Extract:
★ ★ ★ ★ ★

The technical test of resistance for Apple
As Apple was trading in complete contradiction to the market over the past five trading sessions, it was obvious that something was happening beneath the surface. Weakness from Spain might have had something to do with it. Google
Gene Munster released a research report suggesting that Apple would beat on revenue and earnings but would miss on Mac units which was cause for concern. Any of those variables could have triggered the five-day selloff but the most likely reason is that broad-based income tax selling has grown to an all-time high this year.
How many investors have been forced to sell Apple in the last week in order to pay taxes? As Apple evolves into its own asset class, macro variables such as the April 15 income tax deadline will influence the stock in new ways. Last year, Apple dropped 9.6% from $351 on April 1 to a low of $320 the Monday after the 15th. This year, Apple dropped 12% from $644 on April 10 to $571 on April 17. This is definitely something we should watch out for next year.
The timing of today's bounce is validation of our tax thesis as the primary reason for the recent selloff. Everyone has been trying to come up with creative reasons for the selloff but the actual reason is systematic. We will continue to add to positions as the stock movement rewards us.
Monitoring the action into today's close is a very important indicator that will signal what kind of run we might have during the remaining pre-earnings period. With Apple still $50 off its high, the next five trading days are capable of producing excellent gains.
In 2011, Apple was able to rally after the tax selling subsided. Apple rallied from $320 to $342 on April 20 before earnings. It jumped to $355 the day after the report. The fact that Apple has gone up at each second-quarter report for the last six years gives us conviction that this stock will experience one last rally into next Tuesday's report.
Why has Apple rallied for the past six second quarters? I believe it's because the street gives too much credit to holiday seasonality and its effect on iPhone sales. The iPhone is in a stage of daily critical mass demand and sequential quarterly declines tend to be overstated by analysts who fail to grasp this concept.
With expectations pegged at 33 million units, we are once again set up for a nice beat. To provide some context, consider that a year ago Apple sold 16.24 million iPhones in the holiday quarter and followed it up with 18.65 million units in the March quarter. Any number above and beyond 37 million would be cheered by Wall Street. With lowered expectations for the Mac, and expectations for sequential decline in iPad and iPhone, the setup for earnings is favorable.

★ ★ ★ ★ ★

Extracted records:

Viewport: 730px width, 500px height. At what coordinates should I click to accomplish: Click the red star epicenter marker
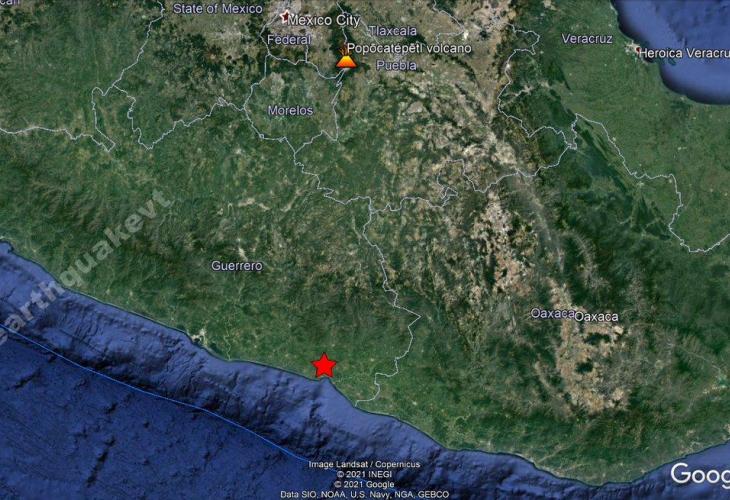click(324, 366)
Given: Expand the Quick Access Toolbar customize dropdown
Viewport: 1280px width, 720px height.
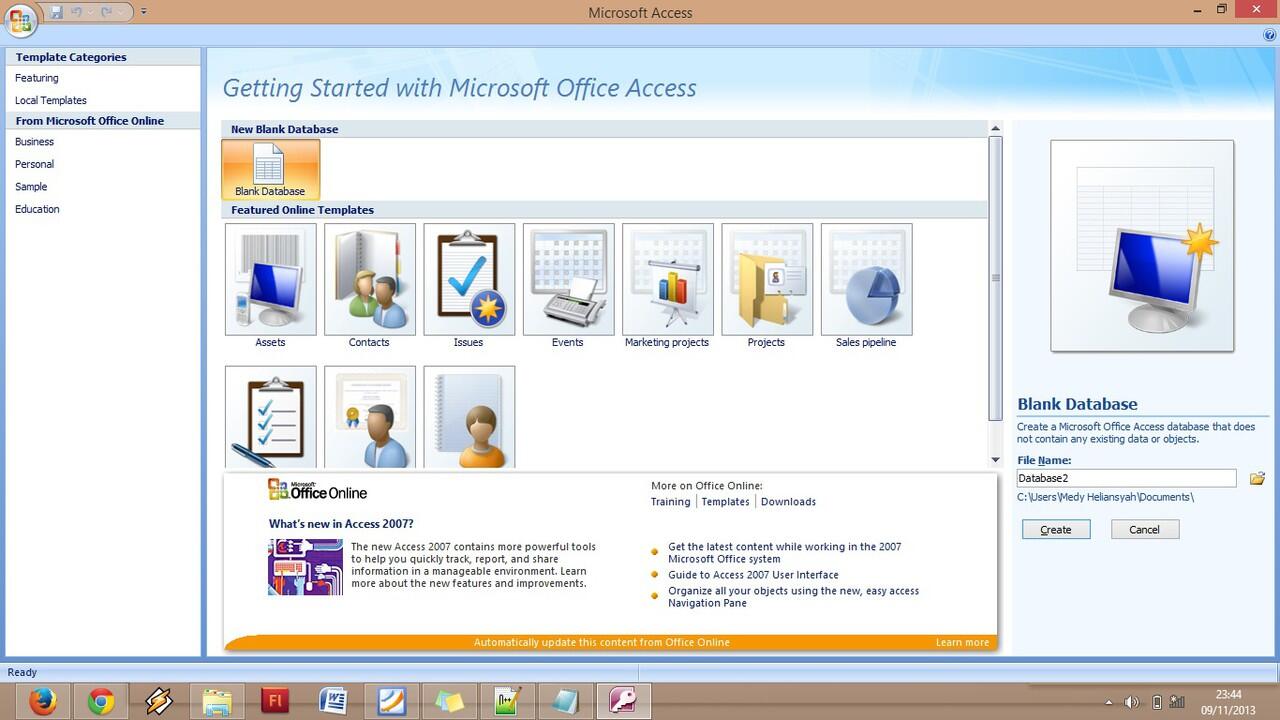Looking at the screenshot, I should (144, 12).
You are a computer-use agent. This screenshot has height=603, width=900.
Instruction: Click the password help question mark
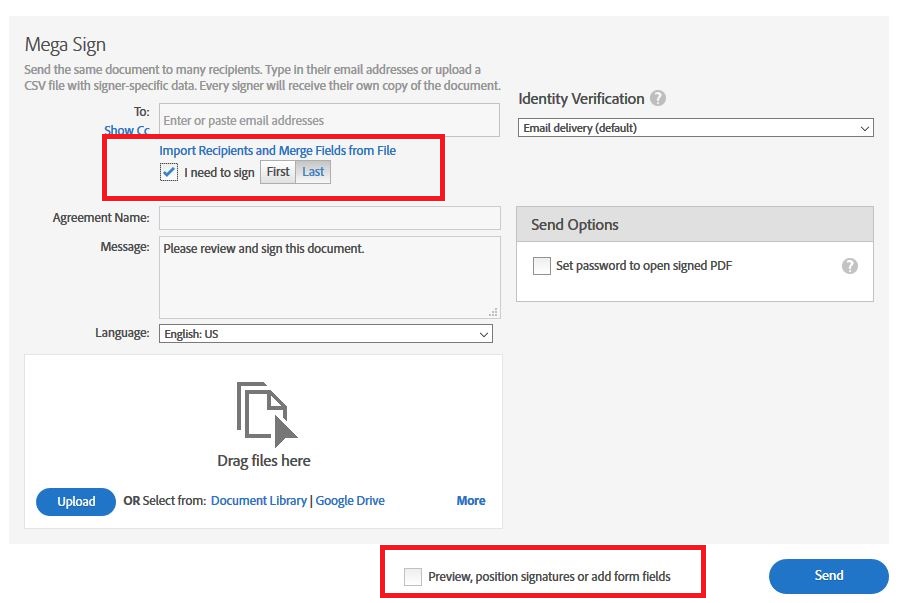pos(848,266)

★ ★ ★ ★ ★

What you should do:
In the article on Apple's stock, at what level are iPhone unit expectations pegged?

Output for this task:
33 million units.